In the code below, we will utilize the gretel-client to create an instance of a project that will be used to syntesize data from. 

In [None]:
# !pip install gretel-client --upgrade
# !pip install "gretel-client[fpe]==0.7.0.rc2"

In [None]:
from gretel_client import project_from_uri
from gretel_client.demo_helpers import RandomTransformerPipeline

project = project_from_uri(gretel_uri)
random_pipeline = RandomTransformerPipeline(project)

In [None]:
# We can see how many records we've ingested and how many fields we've discovered, just to show the
# project is active.
print(f'Total Records Received: {project.record_count}\n')
print(f'Total Fields Discovered: {project.field_count}')

## Choose Entity types to transform

Gretel supports a range of transformations for numeric and string data.  Below we leverage methods of the Project class to find some representative fields and apply sample transformers to them.  First, let's go looking for some common entity types.


In [None]:
random_pipeline.detect_entities()

## Changing identifying entities with string transformations

Now we start building up our pipeline.  We will define transformers and then specify the fields they act on with a data path.  We will build up a list of these to make our data pipeline.  Let's start with some tranformations we might want to do on identifiers -- redact them, encrypt them, fake them or just drop them.  We will choose at random.


In [None]:
random_pipeline.build_anonymizing_transforms()

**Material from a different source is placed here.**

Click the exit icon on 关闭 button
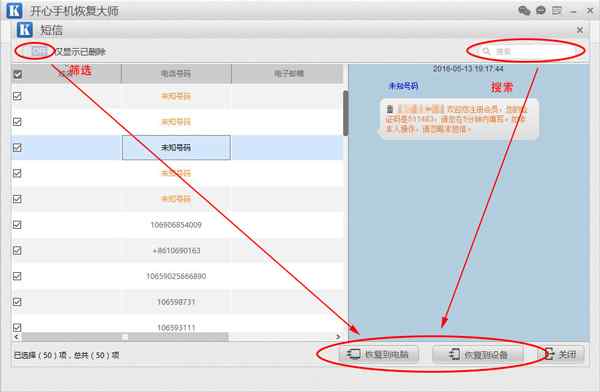The height and width of the screenshot is (392, 600). pos(549,354)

## Rounding numeric latitudes and longitudes

Let's keep going.  We will use some of the same transformers for string locations.  For numeric, let's round the values.


In [None]:
random_pipeline.build_location_transforms()

## Shifting date values

Finally, in addition to the transformers above, you can also shift dates.  Here we keep it simple, but there are options to modify the shift based on another input field and you can specify other formats.


In [None]:
random_pipeline.build_date_shift_transforms()

## The pipeline in action, er, book with a pipeline animal

Now we can create our data pipeline.  We will run some sample records through it.


In [None]:
from gretel_client.transformers import DataTransformPipeline, DataRestorePipeline, DataPath

# Add one last catch all.  If you have a noisy data set you could make this another DropConfig. This will pass
# any un-transformed field through the pipeline unchanged.
random_pipeline.data_paths.append(DataPath(input="*"))

# Make the pipe
pipe = DataTransformPipeline(random_pipeline.data_paths)

# Bonus trick for the end
restore_pipe = DataRestorePipeline(random_pipeline.data_paths)


In [None]:
# Sample records from your project
records = project.sample()
pp.pprint(records)

In [None]:
# Those same records transformed
transformed_records = []
for rec in records:
    transformed_records.append(pipe.transform_record(rec))
pp.pprint(transformed_records)

In [None]:
# Recover anything that used the SECRET
restored_records = [restore_pipe.transform_record(rec) for rec in transformed_records]
print(restored_records)